Merkel betonte jedoch, die transatlantische Partnerschaft sei für Deutschland von herausragender Bedeutung und könne durch Meinungsunterschiede an einzelnen Punkten nicht infrage gestellt werden. Man werde mit den USA Schritt für Schritt gemeinsame Lösungen finden. Allerdings würden die Differenzen offen angesprochen.

Steinmeier sagte nach dem Treffen mit seinem amerikanischen Amtskollegen: „Es wird uns gelingen, (...) da, wo Vertrauen zerstört worden ist, solches Vertrauen wieder herzustellen.“ Man müsse nun die unterschiedlichen Bewertungen der Balance zwischen Freiheit und Sicherheit ausloten.

Nach seinen Gesprächen mit Steinmeier und Merkel in Berlin wollte Kerry nach München weiterreisen.

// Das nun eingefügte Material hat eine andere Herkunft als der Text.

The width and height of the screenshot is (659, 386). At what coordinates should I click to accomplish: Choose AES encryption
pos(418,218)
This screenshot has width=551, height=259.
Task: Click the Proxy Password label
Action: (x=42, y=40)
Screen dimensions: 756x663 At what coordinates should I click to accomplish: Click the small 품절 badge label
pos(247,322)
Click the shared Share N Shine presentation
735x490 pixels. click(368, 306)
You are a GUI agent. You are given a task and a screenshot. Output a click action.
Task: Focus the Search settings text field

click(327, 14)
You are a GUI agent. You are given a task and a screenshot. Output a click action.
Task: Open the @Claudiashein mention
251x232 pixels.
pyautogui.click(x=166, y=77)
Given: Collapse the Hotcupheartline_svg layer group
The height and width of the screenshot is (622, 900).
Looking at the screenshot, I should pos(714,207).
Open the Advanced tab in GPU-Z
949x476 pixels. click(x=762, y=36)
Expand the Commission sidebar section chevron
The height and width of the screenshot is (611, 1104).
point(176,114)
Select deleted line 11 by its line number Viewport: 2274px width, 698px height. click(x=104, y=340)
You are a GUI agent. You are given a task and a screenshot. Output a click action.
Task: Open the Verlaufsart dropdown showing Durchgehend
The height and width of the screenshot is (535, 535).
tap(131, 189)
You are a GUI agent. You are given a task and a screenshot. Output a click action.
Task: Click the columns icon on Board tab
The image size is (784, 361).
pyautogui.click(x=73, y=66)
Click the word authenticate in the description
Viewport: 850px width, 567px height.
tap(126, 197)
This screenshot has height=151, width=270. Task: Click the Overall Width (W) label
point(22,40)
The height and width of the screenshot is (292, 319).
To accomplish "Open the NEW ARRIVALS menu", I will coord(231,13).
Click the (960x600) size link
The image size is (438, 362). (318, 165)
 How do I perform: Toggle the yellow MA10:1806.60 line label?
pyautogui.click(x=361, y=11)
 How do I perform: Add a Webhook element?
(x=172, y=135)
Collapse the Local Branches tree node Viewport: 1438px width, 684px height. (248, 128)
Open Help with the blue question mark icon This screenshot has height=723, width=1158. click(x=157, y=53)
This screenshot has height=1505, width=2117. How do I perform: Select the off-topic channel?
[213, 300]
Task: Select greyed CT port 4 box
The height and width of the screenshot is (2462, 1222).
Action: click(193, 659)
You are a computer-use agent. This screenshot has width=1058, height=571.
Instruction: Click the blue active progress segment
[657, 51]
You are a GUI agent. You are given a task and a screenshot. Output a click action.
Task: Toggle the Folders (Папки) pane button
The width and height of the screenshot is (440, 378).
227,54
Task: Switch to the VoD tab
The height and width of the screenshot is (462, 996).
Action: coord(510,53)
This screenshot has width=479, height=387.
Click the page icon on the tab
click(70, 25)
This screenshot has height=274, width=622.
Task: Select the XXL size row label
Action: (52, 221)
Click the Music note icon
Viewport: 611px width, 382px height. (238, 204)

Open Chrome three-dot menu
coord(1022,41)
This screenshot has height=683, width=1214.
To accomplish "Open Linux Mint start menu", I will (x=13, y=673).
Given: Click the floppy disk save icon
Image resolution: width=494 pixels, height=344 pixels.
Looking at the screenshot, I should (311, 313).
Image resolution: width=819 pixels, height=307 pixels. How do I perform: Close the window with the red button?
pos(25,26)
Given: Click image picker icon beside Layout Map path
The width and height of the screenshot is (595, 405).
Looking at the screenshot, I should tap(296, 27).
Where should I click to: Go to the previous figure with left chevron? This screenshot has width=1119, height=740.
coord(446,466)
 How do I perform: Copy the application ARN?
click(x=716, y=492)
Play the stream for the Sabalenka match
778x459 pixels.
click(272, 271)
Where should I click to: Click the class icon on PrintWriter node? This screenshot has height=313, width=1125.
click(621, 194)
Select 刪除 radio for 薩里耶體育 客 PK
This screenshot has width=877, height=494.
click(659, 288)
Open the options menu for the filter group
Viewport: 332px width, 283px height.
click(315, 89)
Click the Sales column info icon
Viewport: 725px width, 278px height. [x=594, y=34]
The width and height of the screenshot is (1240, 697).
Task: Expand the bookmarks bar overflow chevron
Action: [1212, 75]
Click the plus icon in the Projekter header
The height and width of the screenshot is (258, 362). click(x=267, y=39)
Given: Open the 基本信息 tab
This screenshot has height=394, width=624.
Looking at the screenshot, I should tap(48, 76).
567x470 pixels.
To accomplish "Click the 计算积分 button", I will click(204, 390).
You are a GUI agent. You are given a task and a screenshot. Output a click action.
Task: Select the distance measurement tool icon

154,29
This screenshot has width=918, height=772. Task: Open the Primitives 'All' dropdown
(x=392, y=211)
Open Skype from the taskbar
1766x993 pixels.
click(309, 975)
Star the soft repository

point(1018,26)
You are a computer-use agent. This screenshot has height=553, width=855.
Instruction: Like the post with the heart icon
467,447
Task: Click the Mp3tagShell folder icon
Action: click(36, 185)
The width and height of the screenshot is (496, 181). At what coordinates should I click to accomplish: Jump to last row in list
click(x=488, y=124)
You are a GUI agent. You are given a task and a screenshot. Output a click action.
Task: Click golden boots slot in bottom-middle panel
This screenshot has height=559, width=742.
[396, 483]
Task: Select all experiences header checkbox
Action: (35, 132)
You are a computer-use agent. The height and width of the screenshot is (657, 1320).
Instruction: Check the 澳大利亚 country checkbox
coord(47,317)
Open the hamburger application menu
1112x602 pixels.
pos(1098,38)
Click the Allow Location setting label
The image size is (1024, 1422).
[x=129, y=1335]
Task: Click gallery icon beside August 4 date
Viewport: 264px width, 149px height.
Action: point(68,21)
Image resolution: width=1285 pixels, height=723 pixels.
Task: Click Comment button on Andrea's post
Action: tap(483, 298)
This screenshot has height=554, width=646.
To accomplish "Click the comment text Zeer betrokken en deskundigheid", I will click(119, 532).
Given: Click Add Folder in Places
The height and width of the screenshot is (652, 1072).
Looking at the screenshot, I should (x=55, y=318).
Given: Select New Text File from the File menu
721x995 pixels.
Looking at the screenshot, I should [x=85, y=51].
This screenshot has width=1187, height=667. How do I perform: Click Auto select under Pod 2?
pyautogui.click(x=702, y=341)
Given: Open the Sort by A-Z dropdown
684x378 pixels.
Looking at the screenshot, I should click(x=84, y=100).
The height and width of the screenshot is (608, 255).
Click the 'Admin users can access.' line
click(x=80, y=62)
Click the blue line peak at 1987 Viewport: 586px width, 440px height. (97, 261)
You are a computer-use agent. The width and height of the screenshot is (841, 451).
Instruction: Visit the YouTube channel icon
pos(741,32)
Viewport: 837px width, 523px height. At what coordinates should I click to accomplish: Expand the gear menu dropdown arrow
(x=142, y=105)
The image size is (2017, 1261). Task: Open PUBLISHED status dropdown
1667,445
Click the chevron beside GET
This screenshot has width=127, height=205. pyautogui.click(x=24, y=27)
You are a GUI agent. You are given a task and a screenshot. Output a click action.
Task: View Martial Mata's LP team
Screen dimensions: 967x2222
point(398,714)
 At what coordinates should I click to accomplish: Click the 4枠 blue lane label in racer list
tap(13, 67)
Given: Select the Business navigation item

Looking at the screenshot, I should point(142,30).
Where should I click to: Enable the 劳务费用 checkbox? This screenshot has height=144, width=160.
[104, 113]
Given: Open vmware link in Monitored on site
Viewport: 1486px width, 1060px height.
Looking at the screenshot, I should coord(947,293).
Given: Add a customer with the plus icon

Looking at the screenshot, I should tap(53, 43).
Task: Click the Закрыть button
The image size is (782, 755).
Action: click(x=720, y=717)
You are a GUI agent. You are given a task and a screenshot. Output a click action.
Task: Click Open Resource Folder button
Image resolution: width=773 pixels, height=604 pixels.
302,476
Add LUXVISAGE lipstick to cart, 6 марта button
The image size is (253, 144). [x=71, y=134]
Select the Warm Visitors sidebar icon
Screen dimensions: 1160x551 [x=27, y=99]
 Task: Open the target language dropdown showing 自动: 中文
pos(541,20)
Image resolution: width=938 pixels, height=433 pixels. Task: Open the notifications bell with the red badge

Dort nimmt er am Wochenende an der 50. Auflage der Sicherheitskonferenz teil.

Trotz der Belastungen durch die NSA-Affäre ist in den USA die Sympathie für Deutschland nach einer Umfrage auf dem höchsten Stand seit mehr als zehn Jahren: 59 Prozent der US-Bürger haben einen guten oder ausgezeichneten Eindruck von „Germany“. Dies ergab eine Umfrage, die die deutsche Botschaft in Washington am Donnerstagabend vorstellte.